Federal student loan borrowers who have defaulted on their loans are facing the resumption of wage garnishment by the Department of Education. This action follows the end of a pause initiated in 2020 due to the Covid-19 pandemic. Approximately 1,000 borrowers were
notified of impending wage garnishments, with more expected to receive similar notifications. The federal government can seize up to 15% of a borrower's disposable income if they default on their loans, defined as being at least 270 days late on a payment. Borrowers are advised to negotiate repayment plans or enter loan rehabilitation to avoid garnishment. The Department of Education has resumed the Treasury Offset program, which allows the seizure of federal payments from defaulted borrowers.
Why It's Important?
The resumption of wage garnishment for defaulted student loans highlights the financial challenges faced by borrowers, particularly those struggling with other financial commitments. This move could exacerbate financial instability for many, as more than 40% of borrowers report having to choose between loan payments and basic needs.

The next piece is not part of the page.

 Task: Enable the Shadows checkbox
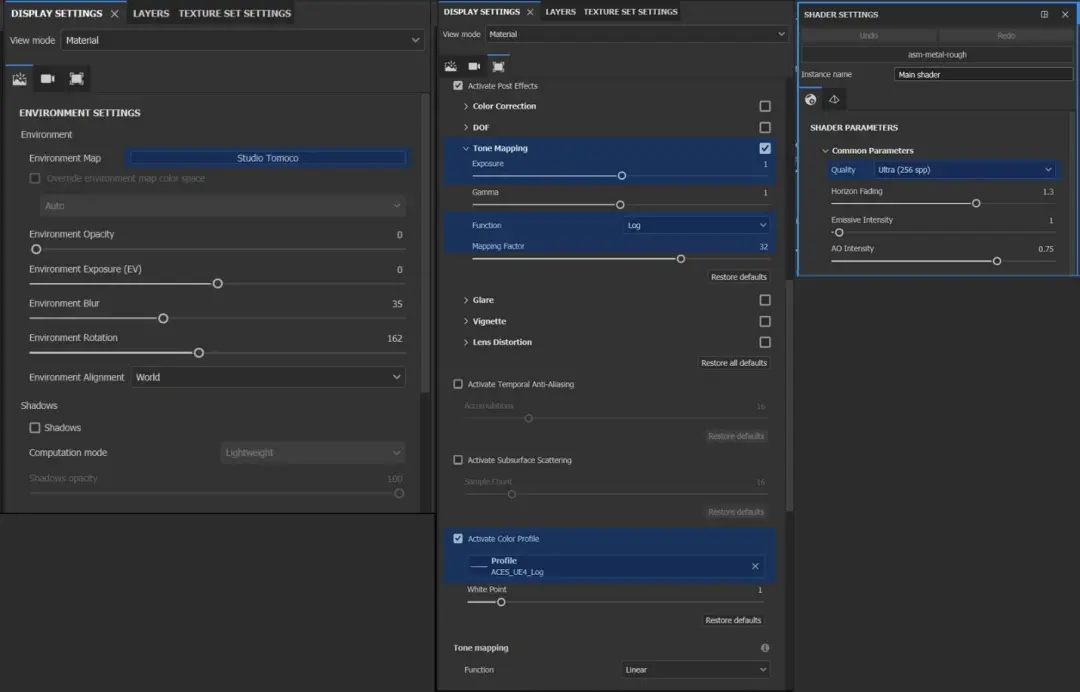[x=35, y=428]
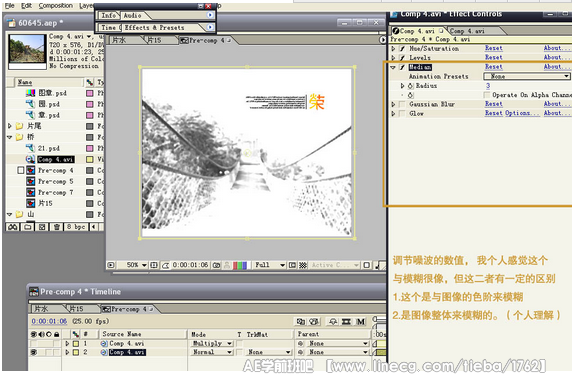Click the binoculars find icon in Project panel
The height and width of the screenshot is (383, 579).
tap(13, 227)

The garnishment of wages and federal payments can significantly impact borrowers' financial health, potentially leading to increased financial hardship. The situation underscores the ongoing debate over student loan forgiveness and the need for comprehensive solutions to address the student debt crisis in the U.S.
What's Next?
Borrowers facing wage garnishment are encouraged to act quickly by negotiating repayment plans or entering loan rehabilitation. The Department of Education provides a 30-day notice before garnishment begins, offering a window for borrowers to take action. Legal avenues, such as requesting a hearing to object to garnishment, are also available. The broader implications of this policy may prompt further discussions on student loan reform and the potential for legislative changes to address the challenges faced by borrowers.